Trotz dieser Herzensergüsse und Beschwörungen konnte jene romantische Verbindung keinen glücklichen Ausgang haben. Unakzeptiert durch die Familie Jaenisch, beobachtet durch die zaristische Polizei, ermüdet von der Zensur, sah der sensible Dichter keine Zukunft mehr in dem feindseligen Land und sann nur darauf, sich der Verbannung entziehen zu können. Vor seiner endgültigen Auswanderung reiste er im April 1829 noch einmal nach Moskau und traf dort mit Karolina Jaenisch zusammen. Er eröffnete ihr seinen festen Entschluß, Rußland für immer zu verlassen und nach dem Westen zu gehen. Am 5. April 1829 nahm sie mit gefühl- und leidvollen Zeilen in deutscher Sprache Abschied von Mickiewicz. Sie beteuerte ihm ihre ewige Liebe, die nach der Trennung nur noch tiefer sein werde.[3] Am 6. April 1829 trug er in ihr Stammbuch ein schönes Gedicht[4] ein. Karolina blieb Zeit ihres Lebens dem reinen und unglücklichen Gefühl für den polnischen Dichter treu. Noch 61 Jahre später schrieb sie aus Hosterwitz bei Dresden an seinen ältesten Sohn Władysław: „Für mich hat er nicht zu leben aufgehört. Ich liebe ihn heute, wie ich ihn über so viele Jahre der Anwesenheit hinweg geliebt. Er ist mein, wie er es einst war.“[5]

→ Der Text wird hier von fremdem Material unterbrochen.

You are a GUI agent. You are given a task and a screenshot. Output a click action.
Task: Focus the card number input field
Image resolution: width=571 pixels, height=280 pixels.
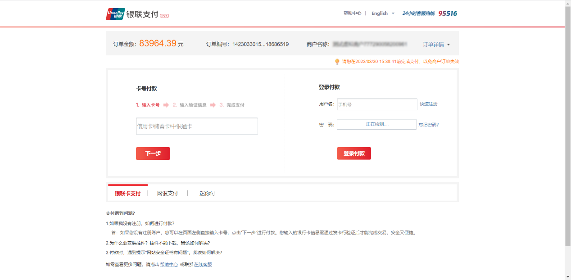[197, 126]
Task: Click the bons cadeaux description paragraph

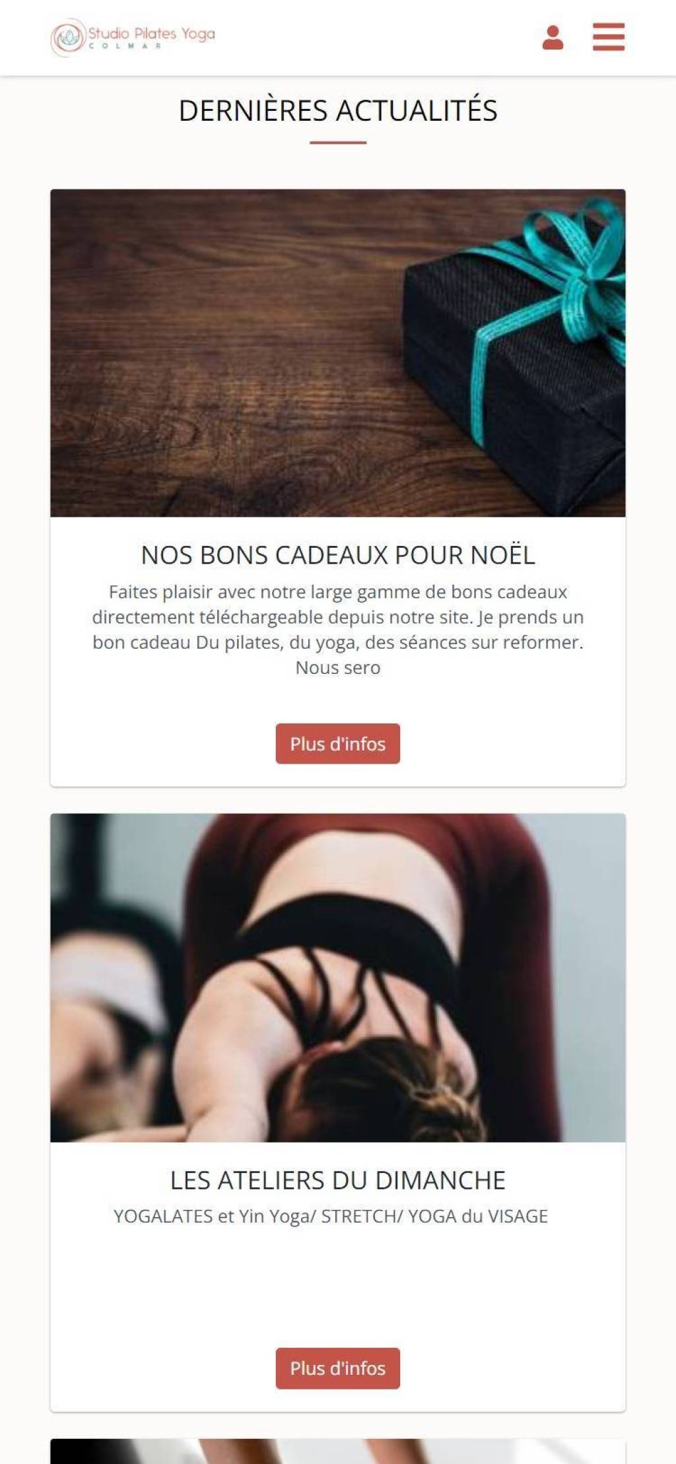Action: (337, 629)
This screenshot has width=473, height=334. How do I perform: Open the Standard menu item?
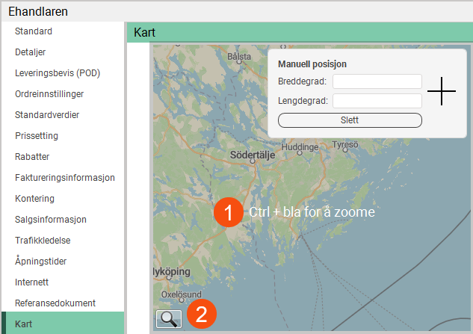coord(34,31)
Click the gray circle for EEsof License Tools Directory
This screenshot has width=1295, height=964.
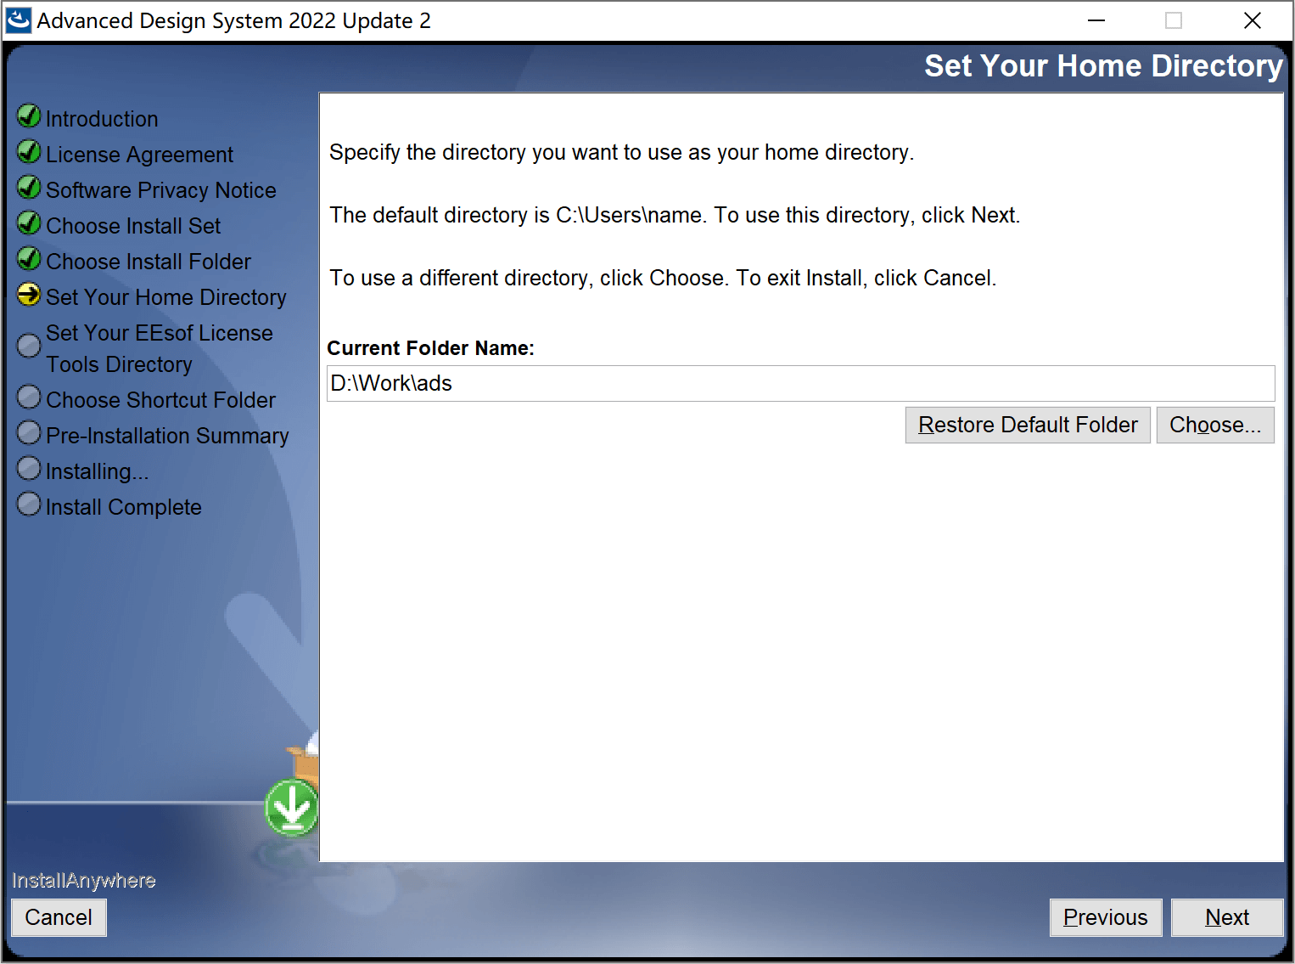coord(29,346)
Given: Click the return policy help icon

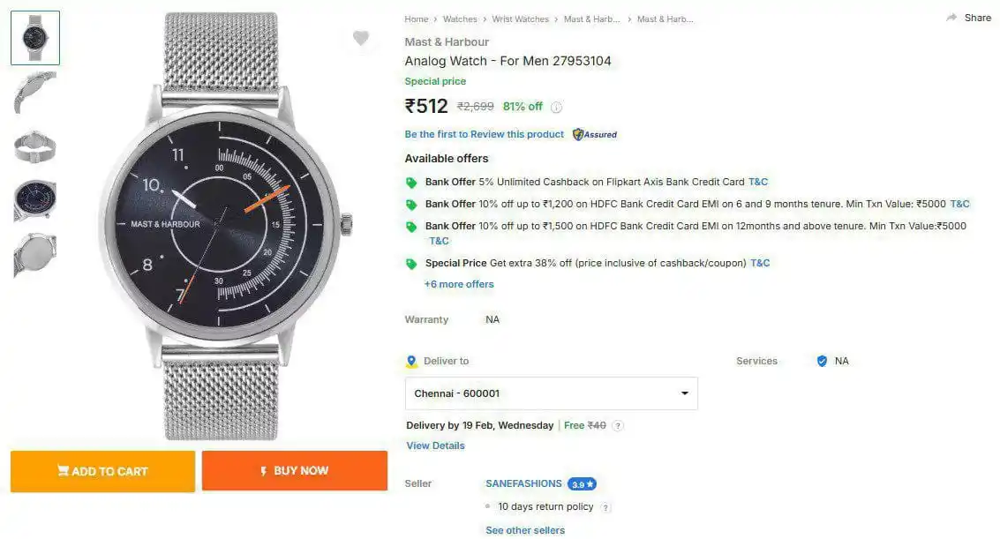Looking at the screenshot, I should click(x=605, y=507).

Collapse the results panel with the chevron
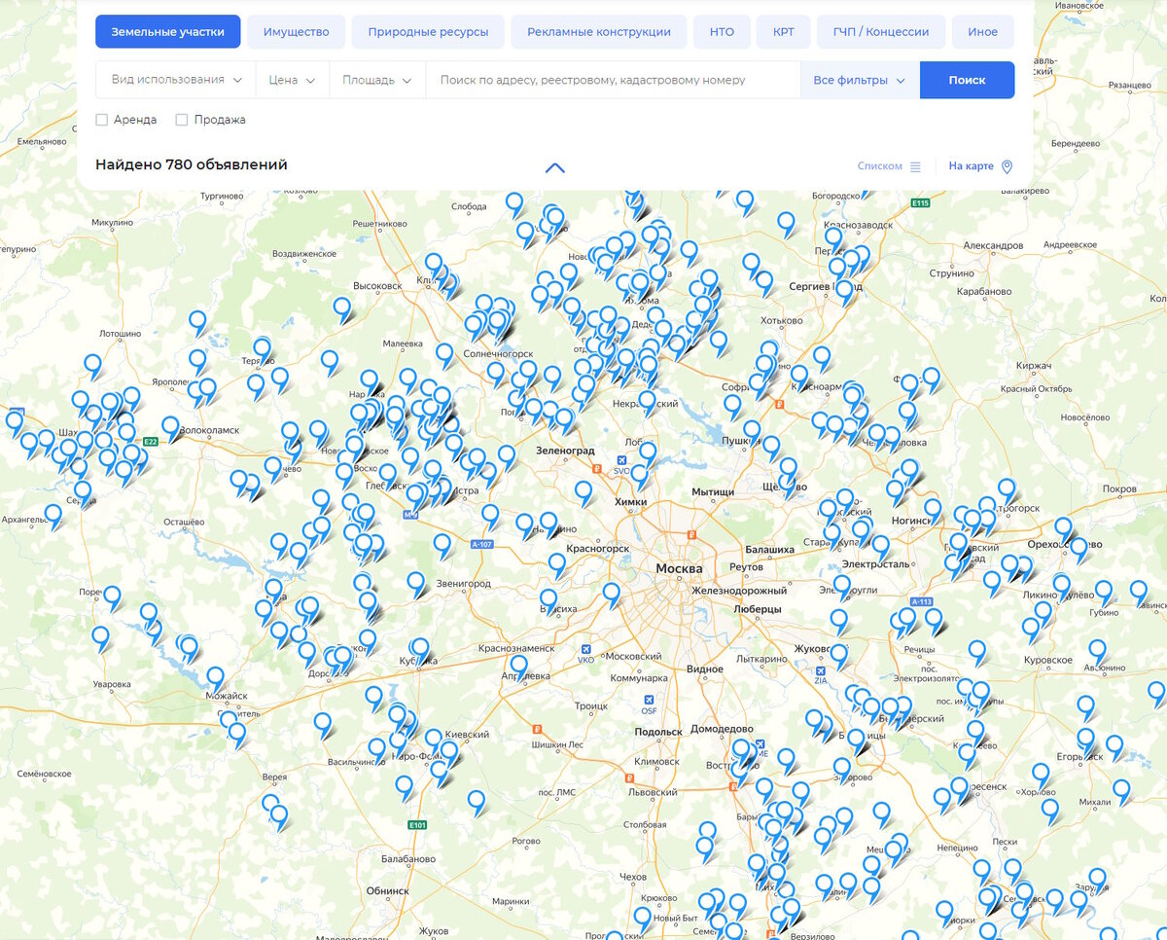pos(554,166)
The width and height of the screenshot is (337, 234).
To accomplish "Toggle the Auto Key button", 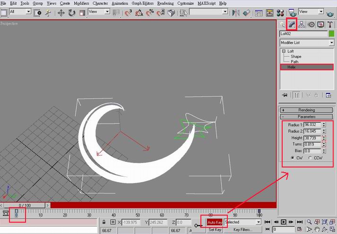I will [x=214, y=222].
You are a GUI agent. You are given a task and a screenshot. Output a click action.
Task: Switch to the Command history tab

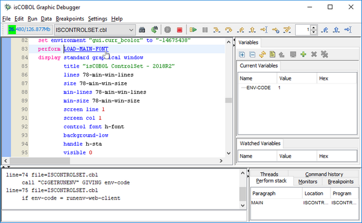coord(324,174)
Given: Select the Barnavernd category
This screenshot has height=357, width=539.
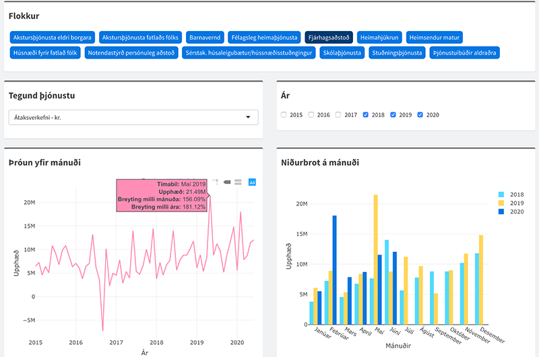Looking at the screenshot, I should pos(205,38).
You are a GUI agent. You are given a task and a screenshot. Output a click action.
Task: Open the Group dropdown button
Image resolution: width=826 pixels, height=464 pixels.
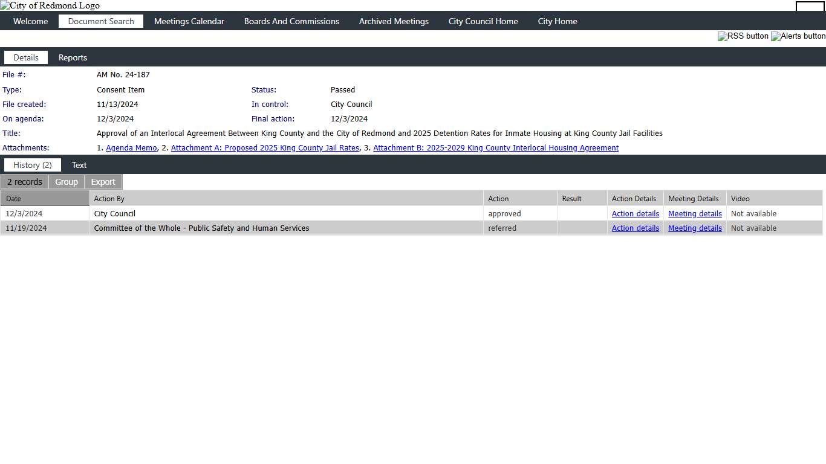(x=67, y=182)
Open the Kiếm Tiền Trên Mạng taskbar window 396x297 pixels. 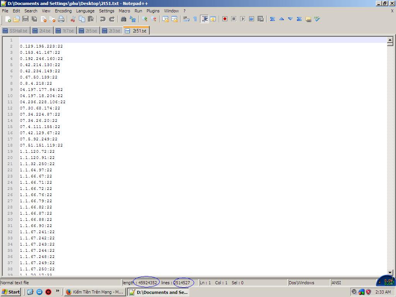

Nach seiner langjährigen Verbannung in Rußland, ging Adam Mickiewicz ins Exil nach Frankreich, nachdem er sich am 15.(27.). Mai in Kronstadt nach Lübeck eingeschifft hatte.[6]



[1] Mickiewicz, Władysław, a.a.O., S. 271.

[2] Ebd., S. XLIV.

[3] Mickiewicz, Władysław, ebd., S. XLV.

[4] Kalendarz domowy dla wsi i miasta na rok zwyczajny 1873, S. 82; Adam Mickiewicz: Dzieła, hrsg. von J. Krzyżanowski. Bd 1. Warszawa 1955, S. 541; M. Vasmer: Russische und polnische Gedichte im Nachlaß von Karoline Pavlova. In: Zeitschrift für slavische Philologie. Bd. 27:1958, S. 45; Deutsche Übersetzung  bei Lettmann-Sadony, ebd., S. 30.

[5] Ebd., S. 273 (Brief  v. Pavlova an Władysław Mickiewicz vom 20. April 1890).

[6] Zwei Polen in Weimar (1829). Ein Beitrag zur Goetheliteratur, aus polnischen Briefen übersetzt und  eingeleitet von Franz Thomas Bratranek. Wien 1870, S. 29.